■ Your task: Output the entries verbatim, including every line.

■ Provided records:
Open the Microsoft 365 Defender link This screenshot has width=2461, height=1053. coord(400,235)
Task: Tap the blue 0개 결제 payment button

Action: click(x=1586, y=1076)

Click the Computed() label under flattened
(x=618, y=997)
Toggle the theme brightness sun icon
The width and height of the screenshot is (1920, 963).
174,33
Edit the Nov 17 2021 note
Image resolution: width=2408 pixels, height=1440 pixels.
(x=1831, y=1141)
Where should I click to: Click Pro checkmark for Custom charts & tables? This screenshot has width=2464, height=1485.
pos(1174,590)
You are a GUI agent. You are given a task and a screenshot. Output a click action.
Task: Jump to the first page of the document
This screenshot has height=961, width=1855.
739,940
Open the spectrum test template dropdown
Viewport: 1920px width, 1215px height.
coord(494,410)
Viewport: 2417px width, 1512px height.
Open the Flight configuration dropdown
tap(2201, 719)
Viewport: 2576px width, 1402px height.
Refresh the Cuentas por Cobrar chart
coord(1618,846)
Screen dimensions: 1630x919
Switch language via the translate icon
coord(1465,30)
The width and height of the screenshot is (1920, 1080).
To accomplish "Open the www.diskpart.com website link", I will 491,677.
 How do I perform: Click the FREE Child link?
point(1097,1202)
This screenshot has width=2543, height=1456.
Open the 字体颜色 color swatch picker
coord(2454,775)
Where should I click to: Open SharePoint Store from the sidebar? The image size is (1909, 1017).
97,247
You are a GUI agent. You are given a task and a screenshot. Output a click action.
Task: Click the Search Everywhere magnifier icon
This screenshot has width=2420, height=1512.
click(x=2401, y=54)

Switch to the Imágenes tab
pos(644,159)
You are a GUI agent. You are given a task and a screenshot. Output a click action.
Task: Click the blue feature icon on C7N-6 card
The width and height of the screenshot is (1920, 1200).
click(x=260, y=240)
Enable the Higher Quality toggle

■ Completed exercise:
Open the Microsoft 365 Defender link This screenshot has width=2461, height=1053. coord(400,235)
Task: Tap the blue 0개 결제 payment button

Action: click(x=1586, y=1076)

Click the Computed() label under flattened
(x=618, y=997)
Toggle the theme brightness sun icon
The width and height of the screenshot is (1920, 963).
174,33
Edit the Nov 17 2021 note
Image resolution: width=2408 pixels, height=1440 pixels.
(x=1831, y=1141)
Where should I click to: Click Pro checkmark for Custom charts & tables? This screenshot has width=2464, height=1485.
pos(1174,590)
You are a GUI agent. You are given a task and a screenshot. Output a click action.
Task: Jump to the first page of the document
This screenshot has height=961, width=1855.
739,940
Open the spectrum test template dropdown
Viewport: 1920px width, 1215px height.
coord(494,410)
Viewport: 2417px width, 1512px height.
Open the Flight configuration dropdown
tap(2201, 719)
Viewport: 2576px width, 1402px height.
Refresh the Cuentas por Cobrar chart
coord(1618,846)
Screen dimensions: 1630x919
Switch language via the translate icon
coord(1465,30)
The width and height of the screenshot is (1920, 1080).
To accomplish "Open the www.diskpart.com website link", I will 491,677.
 How do I perform: Click the FREE Child link?
point(1097,1202)
This screenshot has width=2543, height=1456.
Open the 字体颜色 color swatch picker
coord(2454,775)
Where should I click to: Open SharePoint Store from the sidebar? The image size is (1909, 1017).
97,247
You are a GUI agent. You are given a task and a screenshot. Output a click action.
Task: Click the Search Everywhere magnifier icon
This screenshot has width=2420, height=1512.
click(x=2401, y=54)

Switch to the Imágenes tab
pos(644,159)
You are a GUI agent. You are given a task and a screenshot. Output a click action.
Task: Click the blue feature icon on C7N-6 card
The width and height of the screenshot is (1920, 1200).
click(x=260, y=240)
Enable the Higher Quality toggle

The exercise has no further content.